Robustes Wachstum im oberen Segment: Accor-Marke Mercure. Bild: Accor

Accor: Stärkeres Wachstum
21.07.2010
Nach empfindlichen Rückgängen 2009 verheißen die Halbjahreszahlen 2010 des französischen Hotelkonzerns wieder Zuversicht

Die Erholung der – krisenbedingt – verhagelten Bilanz 2009 von Accor deutete sich schon nach dem 1. Quartal 2010 mit einem Plus von 3,1 Prozent an. Nun legten die Franzosen die Halbjahreszahlen vor und das Wachstum fiel noch stärker aus. Auf vergleichbarer Basis zum Vorjahr legte der Hotellerie-Umsatz um 5,1 Prozent auf 2,723 Milliarden Euro zu. Als beflügelnde Faktoren erwiesen sich vor allem das Up- und Midscale-Segment, unter dem die Marken Sofitel, Mercure oder Novotel subsumiert sind. Diese Bettenschiene wies ein Plus von 6,7 Prozent aus.

Die Economy-Sparte von Accor (Ibis, Etap) präsentiert sich differenzierter. Während dieses Segment weltweit, aber vor allem in Europa, um 5,5 Prozent zulegte, musste im Gegenzug auf dem US-Markt ein Minus von 3,9 Prozent hingenommen werden.

Ein Blick in die Ländermärkte zeigt, wo die Wachstumsmotoren liegen: Deutschland sticht mit einem Zuwachs von 11,9 Prozent heraus, wobei das zweite Quartal fast um sagenhafte 20 Prozent zulegte, was auf Messen zurückgeführt wird, die 2009 nicht stattgefunden haben. Auch der Heimmarkt Frankreich glänzt durch Stärke und brachte ein Plus von 6,8 Prozent. Moderat fiel der Zuwachs in Großbritannien mit 4,8 Prozent aus, was in etwa den gestiegenen durchschnittlichen Zimmerpreisen entspricht.

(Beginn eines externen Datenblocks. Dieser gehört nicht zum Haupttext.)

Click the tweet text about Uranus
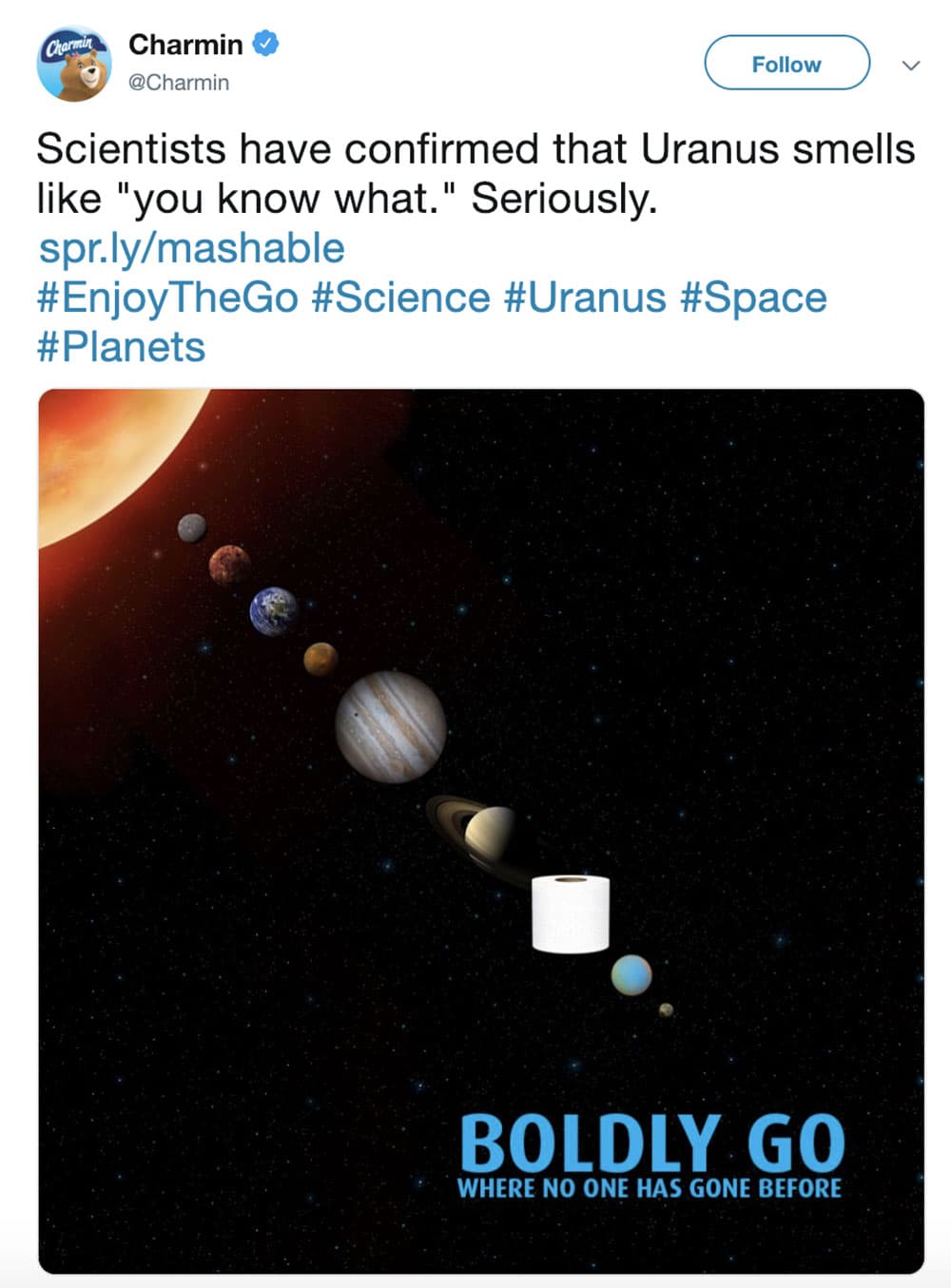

Während die Belegungsraten in allen Märkten zwischen 55 und 70 Prozent pendeln, unterscheiden sich die durchschnittlich erzielten Zimmerpreise zum Teil doch erheblich. Im Up- und Midscale-Segment liegt Frankreich mit 115 Euro deutlich an der Spitze, während Deutschland mit 88 Euro das Schlusslicht ist. In der Economy-Klasse liegen die Niederlande mit 76 Euro vorne, wobei der Durchschnittspreis in den USA bei lediglich 41 Dollar (32 Euro) liegt.

Die nicht zum Kerngeschäft zählenden sonstigen Aktivitäten von Accor (Lenotre, Holding, Sonstiges) gaben um 2,5 Prozent nach und erreichten 126 Millionen Euro Umsatz. Erstmals nicht ausgewiesen wurden die Zahlen von Accor Pre-Paid-Services (Ticketrestaurant), da diese zu einem eigenen Unternehmen umfirmiert wurden und nun unter dem Titel „Edenred“ laufen. Ebenfalls nicht enthalten sich die Zahlen des Bahncaterers Wagons Lits sowie der Lucien Barriere-Gruppe, die beide verkauft wurden.